The result of the stripping process is shown in Table 1.

As shown in Table 1, the VCM concentration decreases with increasing residence time and increasing number of plates to a very low level. In a conventional column, the stripping will fail due to foaming, as shown in the comparative example.

EXAMPLE 2 Steam distillation of latex with porous polystyrene particles to remove residual pentyl acetate from the particles

Steam distillation of latex with porous polystyrene particles was carried out to remove pentyl acetate residues (boiling point 140 °C) from the said particles in a column of similar design to the said column in Fig. 3 and with data as follows.

This example shows that it was possible to remove approx. 98% of the pentyl acetate from the liquid latex. This is not possible with a conventional column as shown in the comparative example.

EXAMPLE 3 Handling of a foaming liquid

Water with 0.2% by weight sodium dodecyl sulfate was passed through the same column as in Example 2 to show that a highly foaming liquid will flow from the liquid inlet to the liquid outlet without foam in the gas outlet.

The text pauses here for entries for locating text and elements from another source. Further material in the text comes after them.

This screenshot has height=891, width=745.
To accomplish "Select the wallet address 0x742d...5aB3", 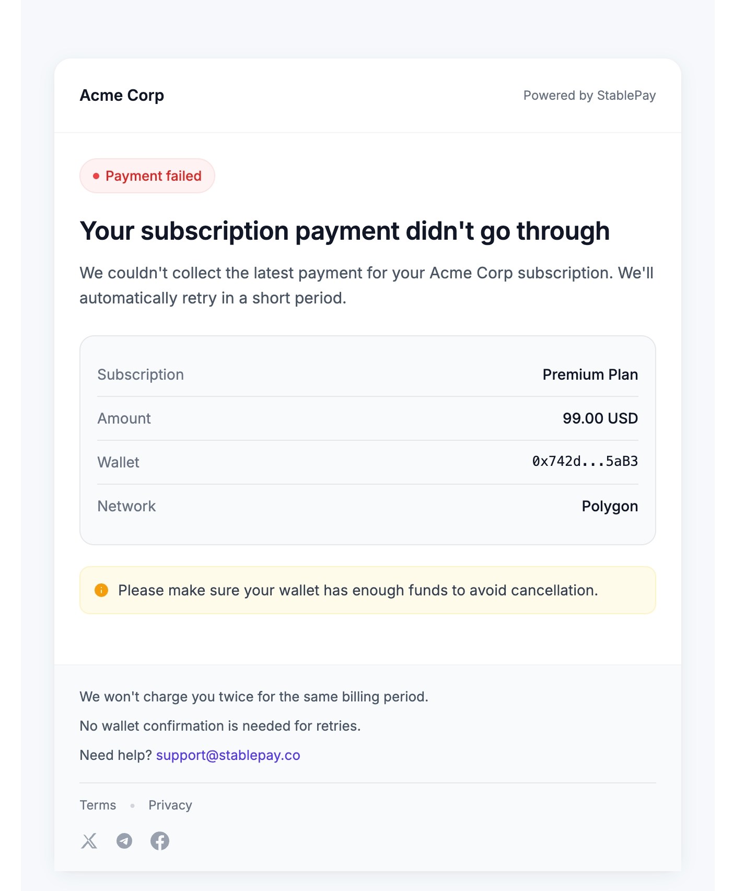I will 585,462.
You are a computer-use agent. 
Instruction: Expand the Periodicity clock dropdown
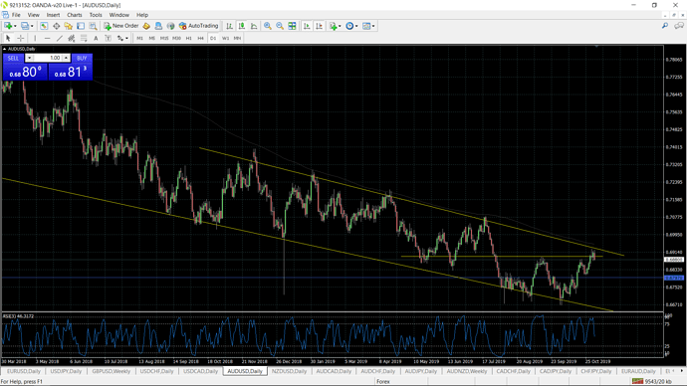pyautogui.click(x=356, y=26)
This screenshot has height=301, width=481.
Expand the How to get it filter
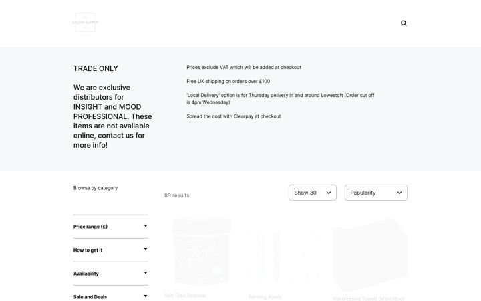pos(111,250)
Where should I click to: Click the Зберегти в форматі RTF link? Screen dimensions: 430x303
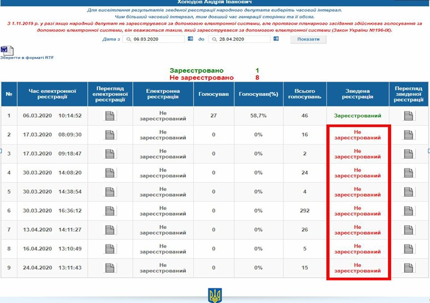point(26,57)
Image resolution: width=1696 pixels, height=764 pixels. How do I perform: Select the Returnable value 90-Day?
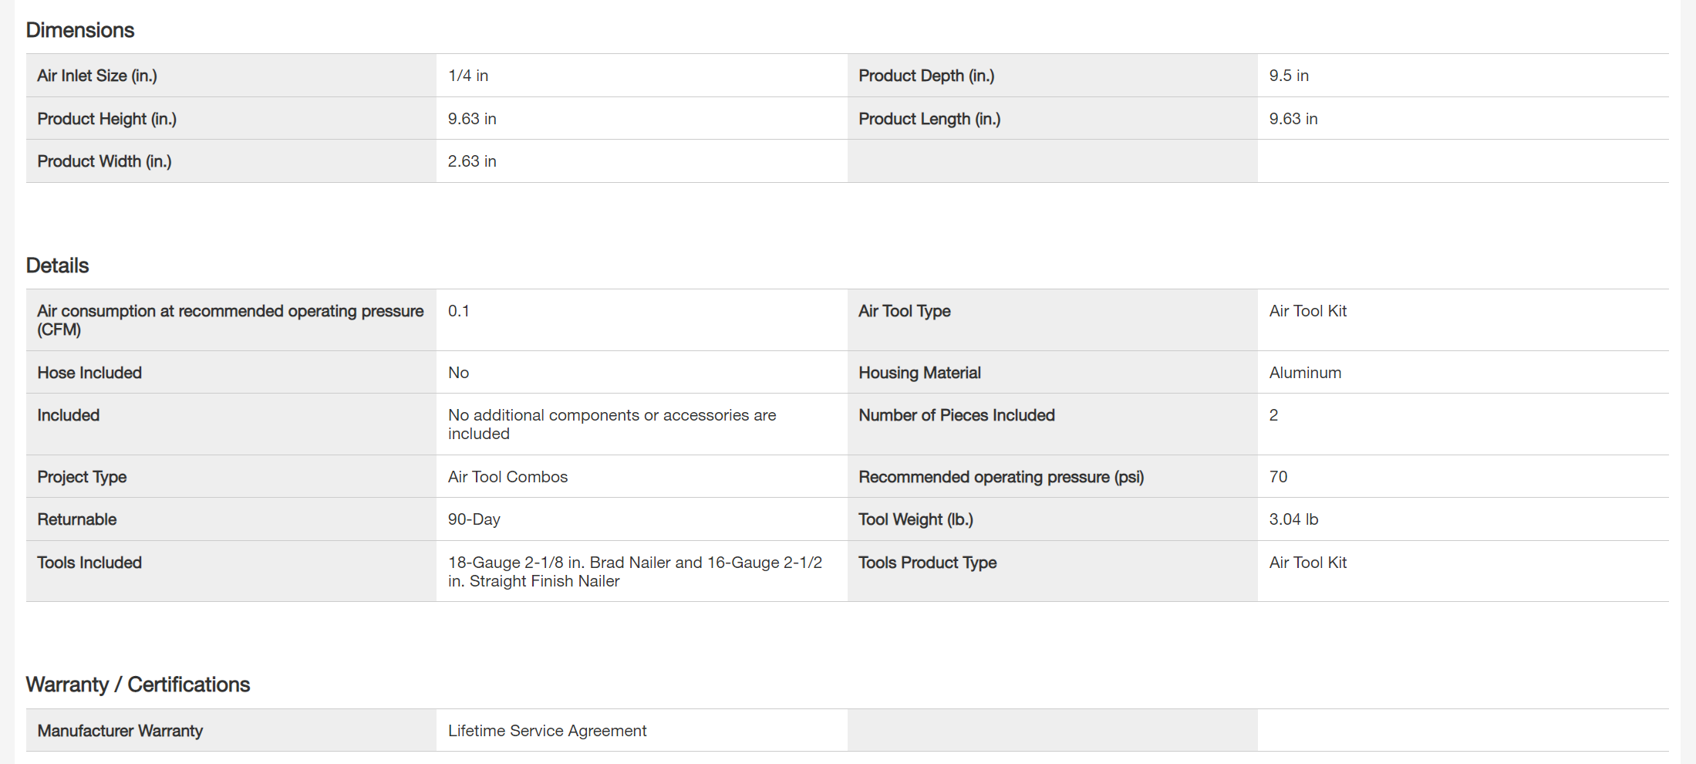474,519
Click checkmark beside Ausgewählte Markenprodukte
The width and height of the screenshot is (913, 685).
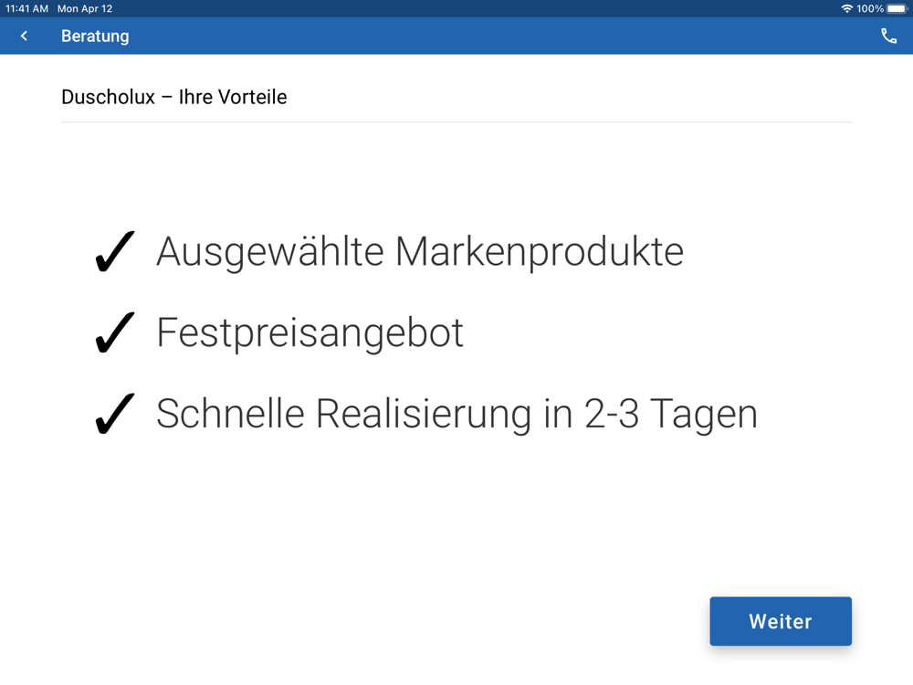point(115,252)
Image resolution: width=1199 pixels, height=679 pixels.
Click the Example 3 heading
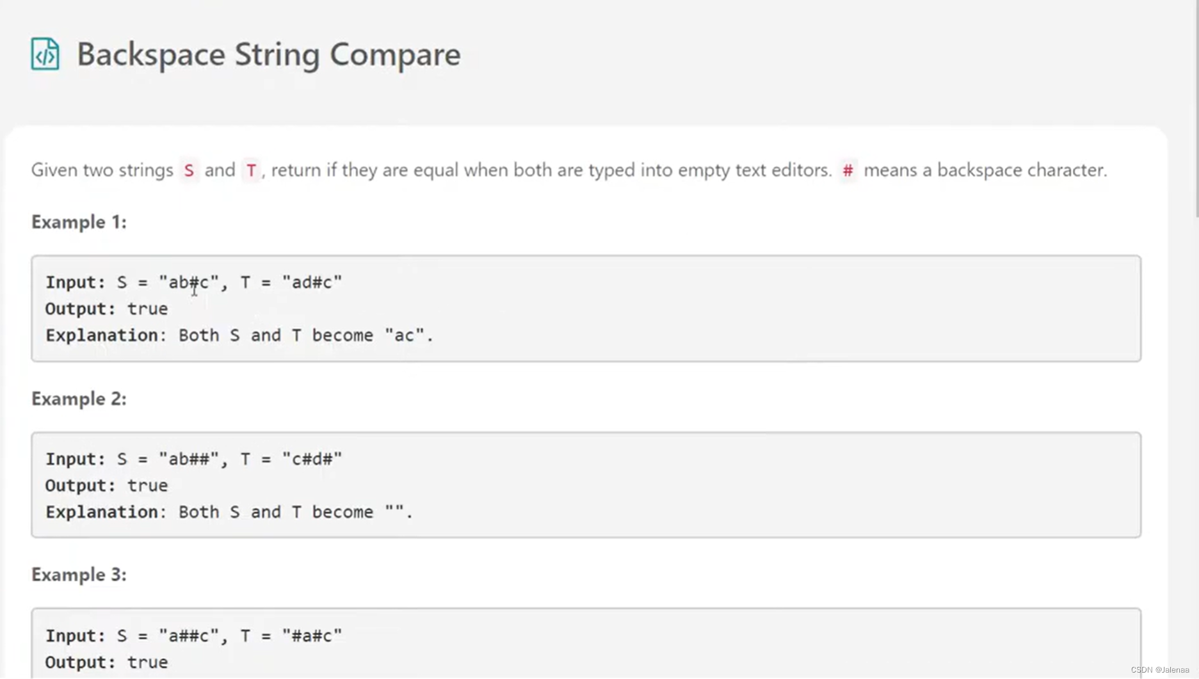(x=79, y=575)
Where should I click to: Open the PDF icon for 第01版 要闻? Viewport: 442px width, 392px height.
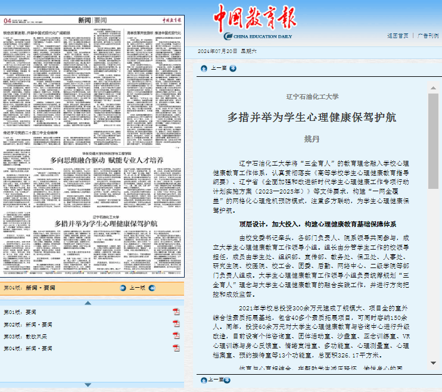tap(176, 312)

All foam and all liquid came out of the liquid outlet, which shows that the mentioned column according to the present invention works as described.

COMPARATIVE EXAMPLE

The liquid in Examples 1, 2 and 3 was passed through a conventional perforated plate column.

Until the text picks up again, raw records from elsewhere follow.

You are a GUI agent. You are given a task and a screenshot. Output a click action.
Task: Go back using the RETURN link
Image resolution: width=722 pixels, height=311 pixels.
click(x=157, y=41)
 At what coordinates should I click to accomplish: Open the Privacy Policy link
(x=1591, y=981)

For all three liquids, all liquid and foam came out with the gas if the liquid boiled, regardless of the variation in the height of the overflow or downcomer. Thus, the conventional column could not be used for foaming liquids.

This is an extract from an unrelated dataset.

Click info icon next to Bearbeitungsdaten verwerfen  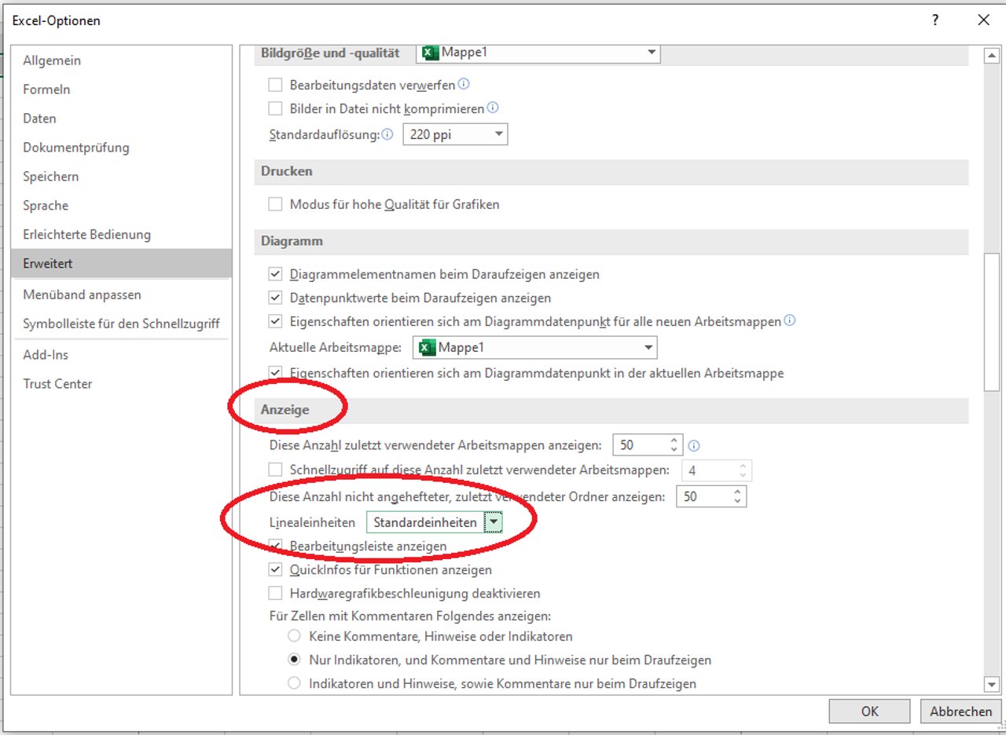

The examples show that a conventional column is not suitable for handling foaming liquids. A method and a column according to the present invention, on the other hand, make it possible to handle foaming liquids, and they have proven to be very effective in liquid - gas mass transfer processes.

Claims (6)

Method of bringing a liquid phase and a gas phase into contact with each other to transfer a component from said liquid phase to said gas phase, characterized by that the said method comprises the following steps: a) passing the said liquid phase above the top plate in a column having at least one plate, b) passing the said gas phase to the said column through a gas inlet and further through a chamber formed by a main plate and a collector plate below said main plate, c) extracting said gas phase containing said component from said column through an outlet upstream of one or more of said plates, d) keeping the pressure above the top plate higher than or equal to the pressure at the bottom of said column by opening or closing a valve in one or more of said outlets in step c), e) removing said liquid phase substantially free of said component from the bottom of said column. 2. Column for carrying out a process in which a liquid phase and a gas phase are brought into contact with each other to transfer a component from said liquid phase to said gas phase, characterized by that the said column comprises: a vertical sleeve provided with at least one liquid inlet (1) and one liquid outlet (11), at least one plate which is generally horizontal where said plate(s) are vertically arranged inside and attached to the inner surface of the said sleeve , said plate includes a chamber formed by a main plate (4) and a collector plate (6) below said main plate, one gas inlet (5) for each plate and one gas outlet (2) upstream of one or more of said plates. 3. Column according to claim 2, characterized in that said gas outlet (2) includes a valve to maintain the pressure in said column. 4. Column according to claim 2, characterized in that said plate includes a main plate (4), a collector plate (6) below said main plate and an overflow or a downpipe (3). 5. Column according to claim 2 or 4, characterized in that the said main plate is a perforated plate, a packing material, a bell plate, a valve plate or a perforated tube. 6. Column according to claim 2 or 4, characterized in that the said plate includes a perforated pipe (8), a collection plate (6) below the said pipe and a packing material (9).